## Page extract
# # #

I love my job. I am confident about the future of PR and communications and I would encourage anyone thinking of their career to consider this one.
The low points
Oh I could go on.
But, I was due to join a panel. That ghastly feeling in my stomach was rising. Nerves on a scale I had not felt before.
Oh no, not nerves. Once on the platform, I realised I was cross and I was bored.
The panel was entitled: PR and content marketing – the great divide. NO. PR provides content. It is what we do. What we have always done.
Public Relations, we know, because of the research done by the CIPR is alive and well. It’s thriving and its influence is growing and developing.
There is optimism amongst PRs. This is our moment, there is a growing understanding of what we do.
The conference would have been amazing if every agency bod, every freelance and every in house person had brought their CEO. That would have made my day.
I am bored with naval gazing. We are doing great things. We have got our stuff together and are doing a brilliant job.

# # #

## The exercise
Repeat the passage of the post on public relations from "I love my job." up to and including "growing and developing.", substituting "debate" for "panel".

Collected data entries:
# # #

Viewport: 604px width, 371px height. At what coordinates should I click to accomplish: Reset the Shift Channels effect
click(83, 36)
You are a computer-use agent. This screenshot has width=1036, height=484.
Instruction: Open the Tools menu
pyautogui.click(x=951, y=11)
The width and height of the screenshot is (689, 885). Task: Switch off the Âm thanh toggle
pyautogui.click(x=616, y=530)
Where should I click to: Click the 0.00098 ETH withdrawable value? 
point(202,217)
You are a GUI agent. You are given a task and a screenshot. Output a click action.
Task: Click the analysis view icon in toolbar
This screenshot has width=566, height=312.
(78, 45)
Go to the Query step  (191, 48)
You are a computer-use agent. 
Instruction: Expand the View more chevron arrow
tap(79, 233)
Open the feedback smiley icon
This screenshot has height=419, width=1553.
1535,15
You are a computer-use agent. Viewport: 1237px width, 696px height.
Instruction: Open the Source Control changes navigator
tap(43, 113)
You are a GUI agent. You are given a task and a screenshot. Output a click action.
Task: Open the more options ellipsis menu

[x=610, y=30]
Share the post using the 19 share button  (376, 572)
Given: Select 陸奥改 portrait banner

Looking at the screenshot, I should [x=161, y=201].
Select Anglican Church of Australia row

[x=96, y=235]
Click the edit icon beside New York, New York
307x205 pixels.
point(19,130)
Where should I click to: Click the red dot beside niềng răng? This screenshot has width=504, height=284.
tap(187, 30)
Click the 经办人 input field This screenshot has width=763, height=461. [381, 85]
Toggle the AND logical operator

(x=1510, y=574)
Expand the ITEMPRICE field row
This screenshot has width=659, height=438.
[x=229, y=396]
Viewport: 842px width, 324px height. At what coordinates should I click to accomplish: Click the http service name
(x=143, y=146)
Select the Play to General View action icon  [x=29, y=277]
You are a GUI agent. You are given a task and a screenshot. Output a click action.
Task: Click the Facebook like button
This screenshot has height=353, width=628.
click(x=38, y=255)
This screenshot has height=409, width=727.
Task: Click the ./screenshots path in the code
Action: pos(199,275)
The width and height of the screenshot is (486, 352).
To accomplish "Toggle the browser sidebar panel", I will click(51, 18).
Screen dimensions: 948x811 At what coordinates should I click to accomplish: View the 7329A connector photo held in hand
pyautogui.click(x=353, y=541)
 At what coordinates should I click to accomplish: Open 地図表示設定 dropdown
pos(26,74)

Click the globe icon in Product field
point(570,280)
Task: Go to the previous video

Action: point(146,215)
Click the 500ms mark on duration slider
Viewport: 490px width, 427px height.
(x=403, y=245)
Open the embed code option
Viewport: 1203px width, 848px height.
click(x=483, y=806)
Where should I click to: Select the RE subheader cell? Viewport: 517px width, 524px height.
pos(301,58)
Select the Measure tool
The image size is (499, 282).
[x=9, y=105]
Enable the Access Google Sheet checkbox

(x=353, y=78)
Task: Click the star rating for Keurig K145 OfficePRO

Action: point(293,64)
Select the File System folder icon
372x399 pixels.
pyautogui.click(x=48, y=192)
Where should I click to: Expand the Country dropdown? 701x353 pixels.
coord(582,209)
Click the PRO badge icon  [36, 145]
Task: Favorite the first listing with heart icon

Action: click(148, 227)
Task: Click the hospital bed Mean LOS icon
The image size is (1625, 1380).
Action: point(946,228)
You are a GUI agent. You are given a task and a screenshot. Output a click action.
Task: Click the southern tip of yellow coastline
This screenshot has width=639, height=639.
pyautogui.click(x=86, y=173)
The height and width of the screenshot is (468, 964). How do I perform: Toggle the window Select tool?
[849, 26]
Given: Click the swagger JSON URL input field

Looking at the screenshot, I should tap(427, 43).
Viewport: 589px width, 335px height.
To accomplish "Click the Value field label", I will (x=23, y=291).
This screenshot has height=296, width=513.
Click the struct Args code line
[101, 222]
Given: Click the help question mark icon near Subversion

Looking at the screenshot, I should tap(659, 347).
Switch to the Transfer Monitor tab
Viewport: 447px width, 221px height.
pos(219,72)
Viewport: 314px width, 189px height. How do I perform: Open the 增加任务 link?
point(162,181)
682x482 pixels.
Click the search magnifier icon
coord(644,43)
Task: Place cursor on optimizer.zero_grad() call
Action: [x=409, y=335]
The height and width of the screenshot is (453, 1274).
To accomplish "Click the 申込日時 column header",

# # #

## Solution
I love my job. I am confident about the future of PR and communications and I would encourage anyone thinking of their career to consider this one.
The low points
Oh I could go on.
But, I was due to join a debate. That ghastly feeling in my stomach was rising. Nerves on a scale I had not felt before.
Oh no, not nerves. Once on the platform, I realised I was cross and I was bored.
The debate was entitled: PR and content marketing – the great divide. NO. PR provides content. It is what we do. What we have always done.
Public Relations, we know, because of the research done by the CIPR is alive and well. It’s thriving and its influence is growing and developing.